### Assigned task:
Your output must match the data word for word, with every line included.

### Data listing:
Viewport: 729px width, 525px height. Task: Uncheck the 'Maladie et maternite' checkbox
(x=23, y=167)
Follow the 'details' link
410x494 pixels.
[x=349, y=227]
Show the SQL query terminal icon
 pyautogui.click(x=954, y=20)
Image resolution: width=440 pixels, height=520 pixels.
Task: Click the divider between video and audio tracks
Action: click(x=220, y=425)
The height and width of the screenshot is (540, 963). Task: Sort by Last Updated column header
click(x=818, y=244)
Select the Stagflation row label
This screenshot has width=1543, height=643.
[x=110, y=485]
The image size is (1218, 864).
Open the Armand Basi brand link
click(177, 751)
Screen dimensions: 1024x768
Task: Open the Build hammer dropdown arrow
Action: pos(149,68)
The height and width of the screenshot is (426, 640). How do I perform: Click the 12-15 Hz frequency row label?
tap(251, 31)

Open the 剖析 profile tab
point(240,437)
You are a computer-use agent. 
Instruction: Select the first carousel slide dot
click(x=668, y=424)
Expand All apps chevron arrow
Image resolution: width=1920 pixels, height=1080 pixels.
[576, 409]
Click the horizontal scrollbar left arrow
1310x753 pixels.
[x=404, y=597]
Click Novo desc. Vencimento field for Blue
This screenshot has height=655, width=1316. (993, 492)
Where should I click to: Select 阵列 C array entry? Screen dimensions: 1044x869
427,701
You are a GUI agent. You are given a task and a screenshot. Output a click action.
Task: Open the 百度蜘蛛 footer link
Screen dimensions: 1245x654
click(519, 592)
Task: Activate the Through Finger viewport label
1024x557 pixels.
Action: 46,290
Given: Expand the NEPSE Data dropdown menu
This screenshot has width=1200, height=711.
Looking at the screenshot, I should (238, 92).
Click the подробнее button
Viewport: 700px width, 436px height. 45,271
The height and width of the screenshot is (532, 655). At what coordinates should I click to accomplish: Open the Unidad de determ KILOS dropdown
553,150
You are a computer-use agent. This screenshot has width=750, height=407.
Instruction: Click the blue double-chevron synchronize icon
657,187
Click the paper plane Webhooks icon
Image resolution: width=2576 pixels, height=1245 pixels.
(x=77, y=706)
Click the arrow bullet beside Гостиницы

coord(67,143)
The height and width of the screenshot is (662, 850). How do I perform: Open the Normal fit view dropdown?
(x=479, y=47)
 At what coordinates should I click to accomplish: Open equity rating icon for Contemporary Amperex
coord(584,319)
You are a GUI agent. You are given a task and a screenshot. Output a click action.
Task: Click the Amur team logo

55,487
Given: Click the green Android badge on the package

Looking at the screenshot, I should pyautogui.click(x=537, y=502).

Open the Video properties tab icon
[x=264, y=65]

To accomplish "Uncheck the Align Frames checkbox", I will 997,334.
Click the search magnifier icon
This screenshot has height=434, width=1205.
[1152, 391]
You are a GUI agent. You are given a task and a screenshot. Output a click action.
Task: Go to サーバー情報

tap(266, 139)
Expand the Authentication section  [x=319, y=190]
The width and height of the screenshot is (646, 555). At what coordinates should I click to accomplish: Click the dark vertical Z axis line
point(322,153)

### Answer to this problem:
Viewport: 729px width, 525px height. Task: Uncheck the 'Maladie et maternite' checkbox
(x=23, y=167)
Follow the 'details' link
410x494 pixels.
[x=349, y=227]
Show the SQL query terminal icon
 pyautogui.click(x=954, y=20)
Image resolution: width=440 pixels, height=520 pixels.
Task: Click the divider between video and audio tracks
Action: click(x=220, y=425)
The height and width of the screenshot is (540, 963). Task: Sort by Last Updated column header
click(x=818, y=244)
Select the Stagflation row label
This screenshot has width=1543, height=643.
[x=110, y=485]
The image size is (1218, 864).
Open the Armand Basi brand link
click(177, 751)
Screen dimensions: 1024x768
Task: Open the Build hammer dropdown arrow
Action: pos(149,68)
The height and width of the screenshot is (426, 640). How do I perform: Click the 12-15 Hz frequency row label?
tap(251, 31)

Open the 剖析 profile tab
point(240,437)
You are a computer-use agent. 
Instruction: Select the first carousel slide dot
click(x=668, y=424)
Expand All apps chevron arrow
Image resolution: width=1920 pixels, height=1080 pixels.
[576, 409]
Click the horizontal scrollbar left arrow
1310x753 pixels.
[x=404, y=597]
Click Novo desc. Vencimento field for Blue
This screenshot has height=655, width=1316. (993, 492)
Where should I click to: Select 阵列 C array entry? Screen dimensions: 1044x869
427,701
You are a GUI agent. You are given a task and a screenshot. Output a click action.
Task: Open the 百度蜘蛛 footer link
Screen dimensions: 1245x654
click(519, 592)
Task: Activate the Through Finger viewport label
1024x557 pixels.
Action: 46,290
Given: Expand the NEPSE Data dropdown menu
This screenshot has width=1200, height=711.
Looking at the screenshot, I should (238, 92).
Click the подробнее button
Viewport: 700px width, 436px height. 45,271
The height and width of the screenshot is (532, 655). At what coordinates should I click to accomplish: Open the Unidad de determ KILOS dropdown
553,150
You are a computer-use agent. This screenshot has width=750, height=407.
Instruction: Click the blue double-chevron synchronize icon
657,187
Click the paper plane Webhooks icon
Image resolution: width=2576 pixels, height=1245 pixels.
(x=77, y=706)
Click the arrow bullet beside Гостиницы

coord(67,143)
The height and width of the screenshot is (662, 850). How do I perform: Open the Normal fit view dropdown?
(x=479, y=47)
 At what coordinates should I click to accomplish: Open equity rating icon for Contemporary Amperex
coord(584,319)
You are a GUI agent. You are given a task and a screenshot. Output a click action.
Task: Click the Amur team logo

55,487
Given: Click the green Android badge on the package

Looking at the screenshot, I should pyautogui.click(x=537, y=502).

Open the Video properties tab icon
[x=264, y=65]

To accomplish "Uncheck the Align Frames checkbox", I will 997,334.
Click the search magnifier icon
This screenshot has height=434, width=1205.
[1152, 391]
You are a GUI agent. You are given a task and a screenshot. Output a click action.
Task: Go to サーバー情報

tap(266, 139)
Expand the Authentication section  [x=319, y=190]
The width and height of the screenshot is (646, 555). At what coordinates should I click to accomplish: Click the dark vertical Z axis line
point(322,153)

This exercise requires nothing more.